Mancubist has created a Google Maps page listing other free wifi providers in Manchester city centre.

RISC iX

I own an Acorn R260, an early Archimedes designed to run a BSD variant called RISC iX. The installed OS is broken and I've not got round to fixing it. I've occassionally tried to find install disks on the net so I can reinstall from scratch.

Now I've discovered why. There were no install disks.

Legal versions of RISC iX either came pre-installed on a R140 or R260, or were installed by Granada Microcare. Acorn did not supply distribution media to customers (although in 2006 a set of 14 floppy discs with an installable copy of RISC iX 1.14 were sold on ebay). If you ordered RISC iX, Grenada Microcare would make an appointment, come along and install it from a tape drive, taking the tape away afterwards.

From Chris Acorn's RiscIX

Thank goodness for Linux and FreeBSD.

MSX -> Wii

My first computer, after years of hoping for a C64 (or anything really - I tried begging for a ZX81 at one point) was a Toshiba MSX. And it was good. The hardware itself was excellent, and the games were great: typically European games on tape and Japanese games on cartridges. Konami carts were particularly good but almost prohibitively expensive - £20 was an awful lot to pay for a game back then (most tapes were about £8 I think).

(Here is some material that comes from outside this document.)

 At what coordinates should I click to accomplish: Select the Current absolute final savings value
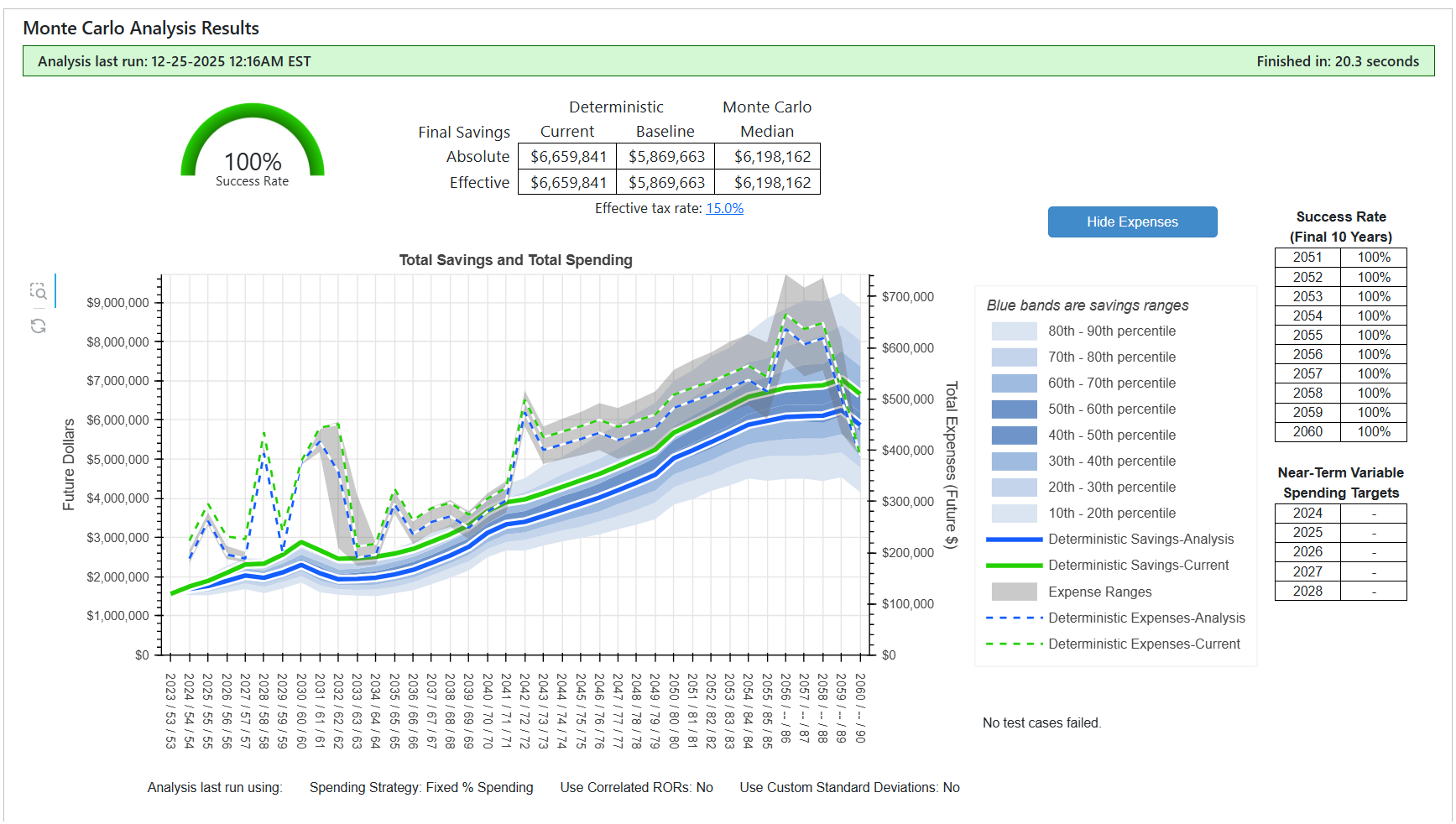tap(568, 157)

I've been hoping that MSX would join the old systems on the Wii's Virtual Console service, and it seems I'm in luck - it's going to happen. As well as giving the opportunity to play Penguin Aventure on a TV, the MSX will also be the first home computer on Virtual Console. Maybe we'll be seeing BBC Model B games appear next :-)

Link: News: New formats confirmed for Virtual Console - ComputerAndVideoGames.com

(Beyond the rosy glow of nostalgia I have to admit the MSX standard wasn't perfect: the built-in BASIC was full of useful, easy features but was horribly crufty and slow (thanks Microsoft!) All MSX systems (even the low-end Goldstar model) were much more expensive than the c64 and ZX Spectrum. Lower initial sales and uncopyable cartridges meant much less of the playground piracy that drove sales of Spectrums.)

2007.02.21

DRM-Think

War is peace. Freedom is slavery. Ignorance is strength. DRM is unprecedented choice.

2007.02.19

It’s the dog’s scrotum

Apparently there are people, librarians no less, who think that children between the ages of nine and twelve should not be exposed to the word "scrotum" in a book. Even if it's a dog's scrotum.

Link: librarian.net » scrotum! I originally rambled on here about the daftness of all this, but I've deleted it - Neil Gaiman has covered the whole topic very well in these three posts, so if you're interested, read on:

  1. An Absence of Scrota -- your guide to quality literature...
  2. A Special Obligation...
  3. The last last word

It's not easy to be a brave librarian in areas where book burning mobs can camp outside your door.

2007.02.18

Year of the Golden Boar

Happy New Year!



2007.02.17

Rabbits Show Jumping

Right, that's enough messing about with nasty PHP stuff tonight. Time to relax and watch rabbits jumping over things.